# BRIEF:
From the line that holds "Given: Select the Radeon RX 9000 model name" to the end of the records, reproduce every line exactly. No pictures.

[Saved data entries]
+ + + +

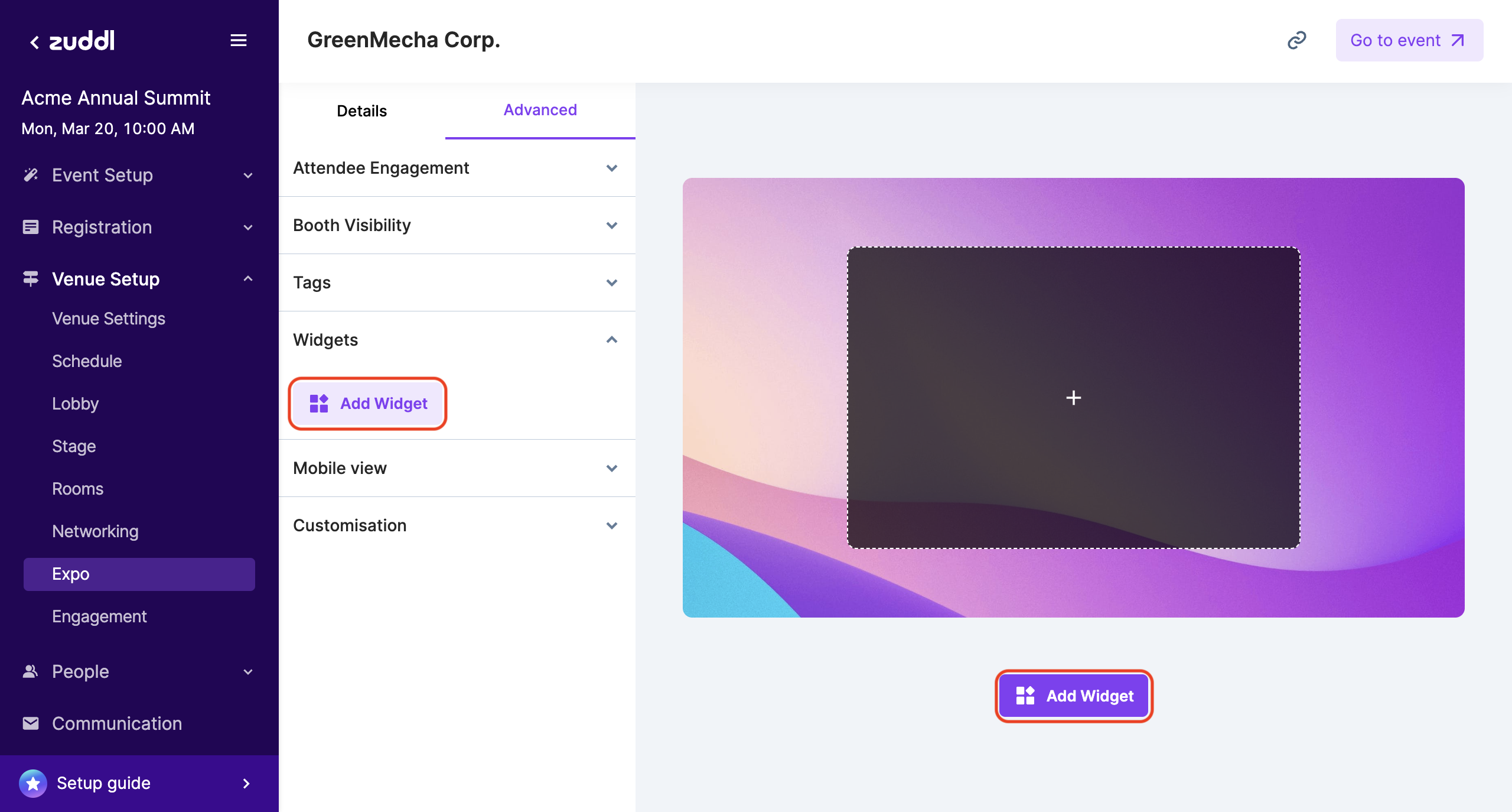Click the dashed plus placeholder in the booth preview
Image resolution: width=1512 pixels, height=812 pixels.
1074,398
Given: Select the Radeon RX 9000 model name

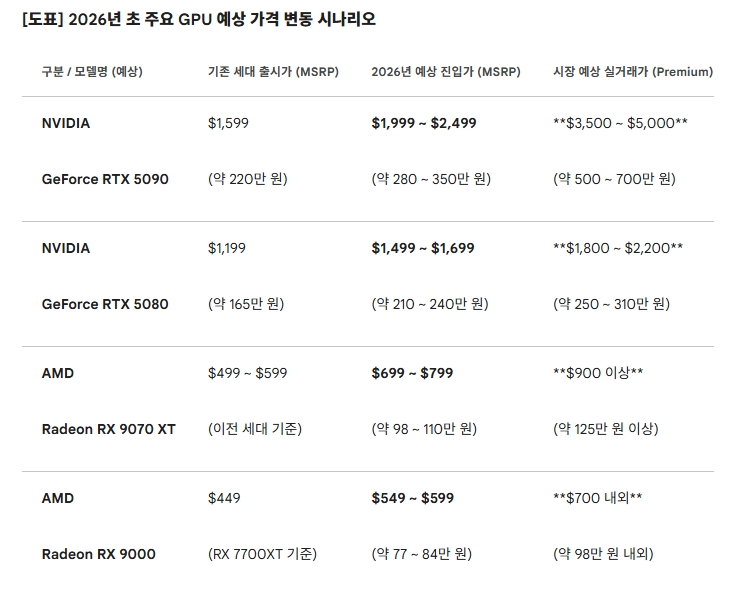Looking at the screenshot, I should [98, 554].
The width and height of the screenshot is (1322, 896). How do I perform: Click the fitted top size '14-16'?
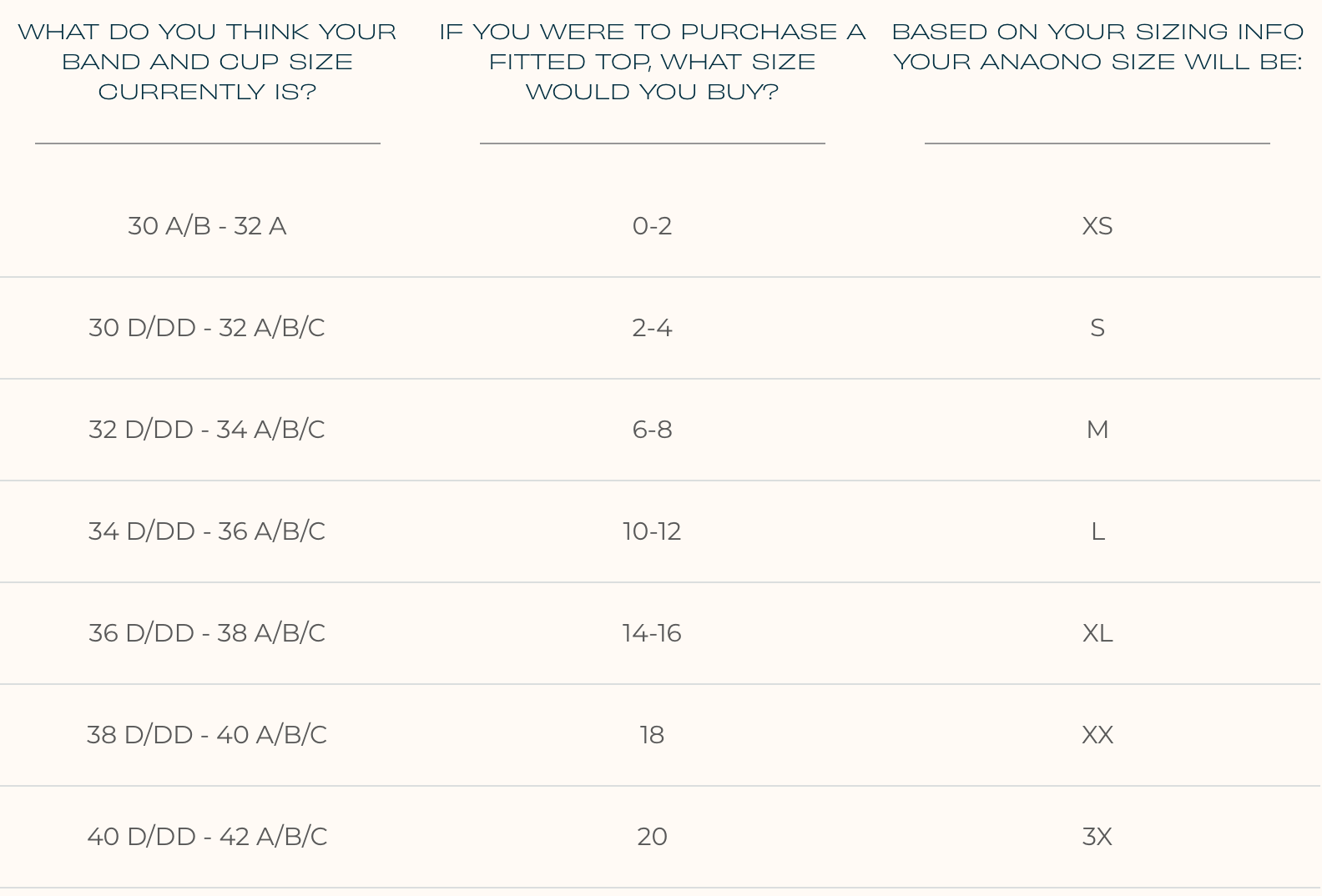click(x=652, y=633)
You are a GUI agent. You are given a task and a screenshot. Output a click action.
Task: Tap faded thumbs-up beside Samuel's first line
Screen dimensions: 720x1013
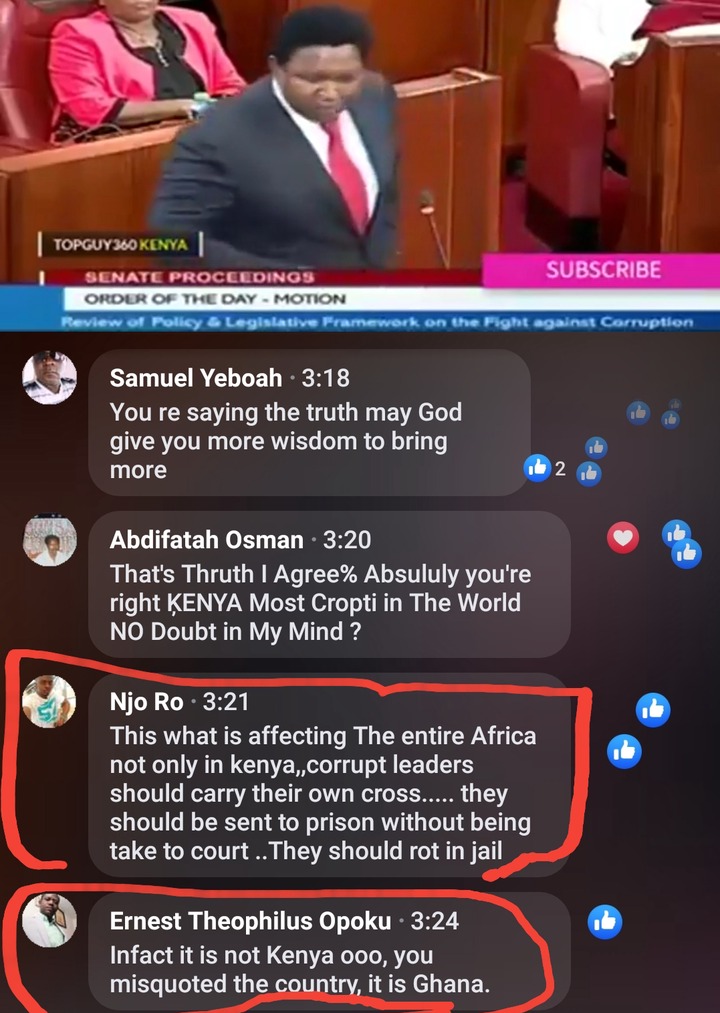click(639, 412)
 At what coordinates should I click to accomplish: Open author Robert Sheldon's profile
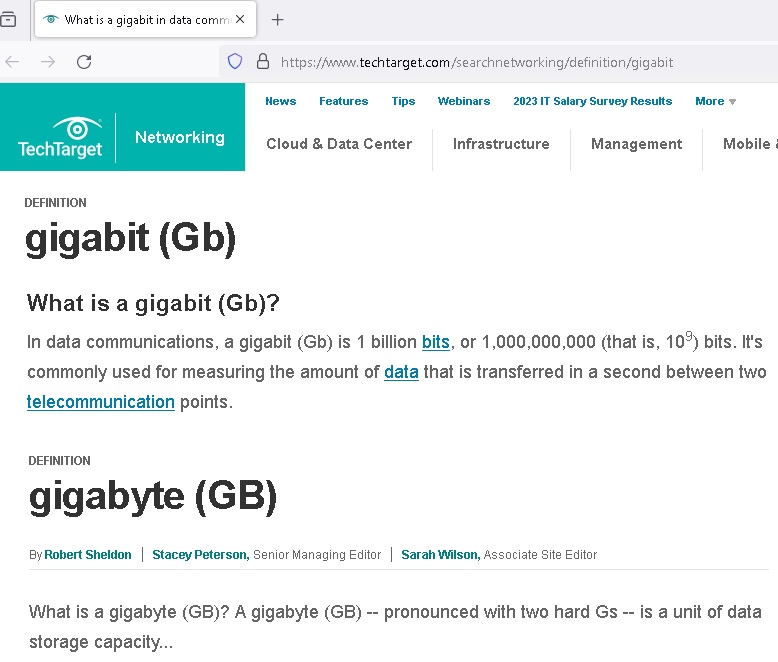(x=88, y=555)
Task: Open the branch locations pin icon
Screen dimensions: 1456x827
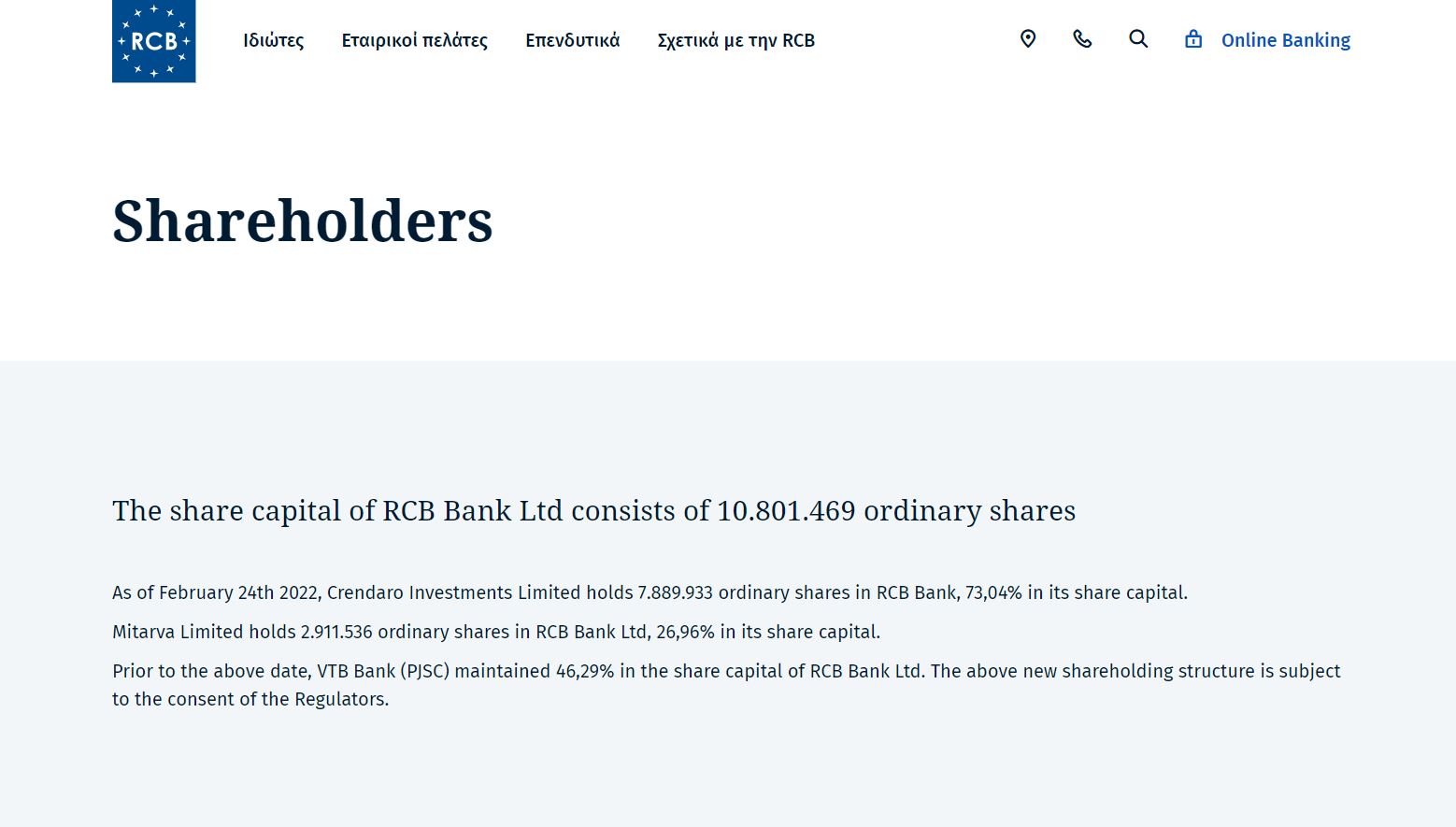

+ + + +

# TASK OUTPUT:
Given: Select the Radeon RX 9000 model name

Looking at the screenshot, I should [98, 554].
The width and height of the screenshot is (1322, 896). How do I perform: Click the fitted top size '14-16'?
click(x=652, y=633)
You are a GUI agent. You are given a task and a screenshot. Output a click action.
Task: Tap faded thumbs-up beside Samuel's first line
Screen dimensions: 720x1013
click(639, 412)
 At what coordinates should I click to accomplish: Open author Robert Sheldon's profile
(x=88, y=555)
Task: Open the branch locations pin icon
Screen dimensions: 1456x827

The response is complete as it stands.